#### Texte fourni ####

Andy Müller-Maguhn, 28 ans, est porte-parole du Chaos Computer Club, un collectif allemand de hackers, qui compte 1 500 membres. En octobre, il a été élu représentant de l’Europe à l’ICANN, l’organisme qui attribue les noms de domaine et les adresses IP sur Internet. Interview d’un VRP libertaire, entre politique et science-fiction.
Qu’avez-vous fait cette semaine ?
Hier, je me suis couché à trois heures du matin pour me lever à cinq. Dans la semaine, je suis allé à Francfort, Düsseldorf, Munich, Helsinki et Francfort à nouveau. Toujours pour des interventions. C’est un peu frénétique, mais on finit par s’y habituer.
Vous êtes-vous mis dans la peau d’un homme politique depuis votre élection en tant que directeur européen de l’ICANN ?
J’ai su que j’étais élu directeur de l’ICANN le mercredi 11 octobre à 5 heures du matin. En 24 heures, j’ai reçu 200 messages de félicitations. 24 heures plus tard j’en avais 800. Il y avait des dizaines d’articles dans la presse. Dans le Berliner Zeitung, entre autres, on pouvait lire : "Internet gouverné par un hacker". Quand le CDU [parti chrétien démocrate, au pouvoir pendant tout le règne d’Helmut Kohl] a émis un communiqué de presse me félicitant, ça a vraiment commencé à m’énerver. Ces types sont quand même proches de ce qu’on pourrait appeler du "crime organisé et mafieux" [en référence aux scandales de financement du CDU, NDLR]. J’ai senti que l’establishment voulait me récupérer et je me disais : "Je ne veux pas entrer dans ce jeu." Vendredi, quand le quotidien conservateur Frankfurter Allgemeine Zeitung m’a demandé d’écrire une "déclaration de gouvernement", ça m’a d’abord paru aussi incongru. Puis, j’ai pensé que c’était peut-être une chance de mettre les choses au point. Je ne voulais pas commencer par faire des compromis, j’aurai bien assez le temps d’en faire plus tard. C’était dimanche, vers minuit. Comme on me le demandait, j’ai joué à être un chef de gouvernement, d’où le début du texte, très officiel : "Mesdames, Mesdemoiselles..." Je ne voulais pas écrire ce texte comme ceux de mes interventions dans des conférences. J’ai relu la déclaration d’indépendance du cyberespace de John Perry Barlow. Je me suis aussi rappelé le vieux style de la Fraction Armée Rouge allemande dont je connais un des leaders repentis, Herr Baumann. J’en suis arrivé à me poser des questions peu confortables : "Qui suis-je ? Je n’aime pas les gouvernements..." Pourtant, je n’irai pas, comme Tim May, des cypherpunks [auteur du Manifeste crypto-anarchiste, NDLR], jusqu’à dire qu’ils ne sont que "des citoyens avec des armes à feu".

####

- À faire -
Recopiez à l'identique, dans l'entretien avec Andy Müller-Maguhn, tout ce qui s'étend de « Andy Müller-Maguhn, 28 » jusqu'à « par s’y habituer. ».

#### Données ####

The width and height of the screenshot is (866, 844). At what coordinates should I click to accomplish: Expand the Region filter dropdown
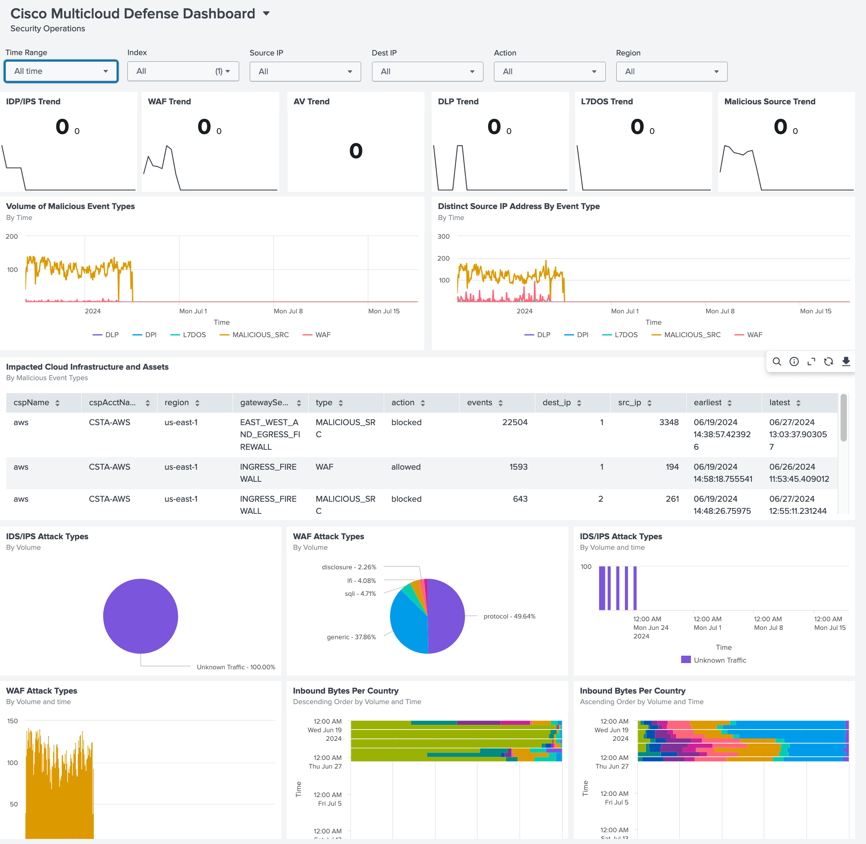[671, 71]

####

- Résultat ci-dessous -
Andy Müller-Maguhn, 28 ans, est porte-parole du Chaos Computer Club, un collectif allemand de hackers, qui compte 1 500 membres. En octobre, il a été élu représentant de l’Europe à l’ICANN, l’organisme qui attribue les noms de domaine et les adresses IP sur Internet. Interview d’un VRP libertaire, entre politique et science-fiction.
Qu’avez-vous fait cette semaine ?
Hier, je me suis couché à trois heures du matin pour me lever à cinq. Dans la semaine, je suis allé à Francfort, Düsseldorf, Munich, Helsinki et Francfort à nouveau. Toujours pour des interventions. C’est un peu frénétique, mais on finit par s’y habituer.